Quick Start

Welcome to the quick start guide for sumnplot.

sumnplot provides functionality to produce summary plots like below. The code to produce this plot can be found at the bottom of this page.

_images/two_way.png

Installation

The easiest way to get sumnplot is to install directly from pip;

pip install sumnplot

Discretisation

sumnplot.discretisation provides some simple ways to discretise numeric variables including by equal width, equal weight or quantile buckets.

Summarisation

sumnplot.summary provides a way to summarise multiple columnswith the ColumnSummariser class.
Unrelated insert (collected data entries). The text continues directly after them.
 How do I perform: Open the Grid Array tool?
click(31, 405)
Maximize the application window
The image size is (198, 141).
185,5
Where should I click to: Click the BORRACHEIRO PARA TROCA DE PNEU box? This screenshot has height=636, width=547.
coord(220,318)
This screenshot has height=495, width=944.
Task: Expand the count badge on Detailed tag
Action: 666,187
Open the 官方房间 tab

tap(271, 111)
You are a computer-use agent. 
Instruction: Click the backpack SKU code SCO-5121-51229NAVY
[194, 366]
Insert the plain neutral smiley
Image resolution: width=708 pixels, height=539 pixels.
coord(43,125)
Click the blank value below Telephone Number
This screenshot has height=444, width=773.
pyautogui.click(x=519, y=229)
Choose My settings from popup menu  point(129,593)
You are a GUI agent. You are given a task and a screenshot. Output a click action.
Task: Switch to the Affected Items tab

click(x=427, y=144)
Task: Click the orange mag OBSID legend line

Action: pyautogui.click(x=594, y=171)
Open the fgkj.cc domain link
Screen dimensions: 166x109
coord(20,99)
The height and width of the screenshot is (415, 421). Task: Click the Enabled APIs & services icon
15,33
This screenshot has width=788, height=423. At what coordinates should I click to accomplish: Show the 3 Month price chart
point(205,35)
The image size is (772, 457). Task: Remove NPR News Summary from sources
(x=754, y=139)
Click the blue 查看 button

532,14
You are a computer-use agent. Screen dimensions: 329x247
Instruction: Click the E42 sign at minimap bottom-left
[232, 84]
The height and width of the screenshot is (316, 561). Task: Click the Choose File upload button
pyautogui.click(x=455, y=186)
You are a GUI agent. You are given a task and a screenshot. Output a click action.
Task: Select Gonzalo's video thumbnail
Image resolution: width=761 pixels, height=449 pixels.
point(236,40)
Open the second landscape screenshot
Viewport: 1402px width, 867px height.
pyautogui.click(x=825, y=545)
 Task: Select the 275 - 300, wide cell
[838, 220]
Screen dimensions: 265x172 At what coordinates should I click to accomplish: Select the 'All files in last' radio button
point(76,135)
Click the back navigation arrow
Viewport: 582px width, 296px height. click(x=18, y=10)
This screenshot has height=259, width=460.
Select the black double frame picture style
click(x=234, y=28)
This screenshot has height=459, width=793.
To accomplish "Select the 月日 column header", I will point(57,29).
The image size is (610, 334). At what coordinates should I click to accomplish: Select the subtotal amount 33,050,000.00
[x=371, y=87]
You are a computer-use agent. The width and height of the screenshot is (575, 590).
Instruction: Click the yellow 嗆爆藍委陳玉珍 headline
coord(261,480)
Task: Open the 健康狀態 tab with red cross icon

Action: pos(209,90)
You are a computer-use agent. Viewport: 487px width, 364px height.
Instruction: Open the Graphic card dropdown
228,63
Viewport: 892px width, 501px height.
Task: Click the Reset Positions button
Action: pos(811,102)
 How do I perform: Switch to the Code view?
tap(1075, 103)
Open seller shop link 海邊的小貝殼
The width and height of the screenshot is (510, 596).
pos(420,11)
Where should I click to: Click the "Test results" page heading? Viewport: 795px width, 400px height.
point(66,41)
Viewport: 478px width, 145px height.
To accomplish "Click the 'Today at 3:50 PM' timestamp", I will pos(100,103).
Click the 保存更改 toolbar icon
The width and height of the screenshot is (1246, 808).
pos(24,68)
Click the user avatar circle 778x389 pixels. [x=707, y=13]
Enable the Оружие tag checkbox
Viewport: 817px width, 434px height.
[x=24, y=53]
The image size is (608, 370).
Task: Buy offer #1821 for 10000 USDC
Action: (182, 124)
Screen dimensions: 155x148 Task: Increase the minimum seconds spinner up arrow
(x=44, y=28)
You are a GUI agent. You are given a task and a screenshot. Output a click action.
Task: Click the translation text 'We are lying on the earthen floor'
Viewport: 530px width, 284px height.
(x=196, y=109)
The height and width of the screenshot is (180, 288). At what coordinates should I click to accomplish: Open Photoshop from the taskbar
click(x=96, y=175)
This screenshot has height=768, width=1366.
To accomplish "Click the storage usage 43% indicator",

This will sum columns by other columns and can discretise columns using the discretisation module,

Plotting

sumnplot.plot.matplotlib provides to functions to plot one or two way summary data.

The code to produce the plot at the top of this page is below;

from sklearn.datasets import load_diabetes
from sumnplot.discretisation import QuantileDiscretiser
from sumnplot.summary import ColumnSummariser
from sumnplot.plot.matplotlib import plot_summarised_variable_2way

X, y = load_diabetes(return_X_y=True, as_frame=True)
X["s1"] = X["s1"] - X["s1"].min()

two_way_summary = ColumnSummariser._summarise_column(
    df=X,
    to_summarise_columns=["s1", "s2", "s3"],
    to_summarise_columns_labels=["obs", "p1", "p2"],
    to_summarise_divide_column="s1",
    by_column=QuantileDiscretiser(
        variable="age", quantiles=(0, 0.25, 0.5, 0.75, 1.0)
    ),
    second_by_column=QuantileDiscretiser(
        variable="bmi", quantiles=(0, 0.33, 0.66, 1.0)
    ),
)

plot_summarised_variable_2way(
    two_way_summary,
    axis_right=0,
    axis_left=[1, 2],
    bar_type="stacked",
    bars_percent=True,
)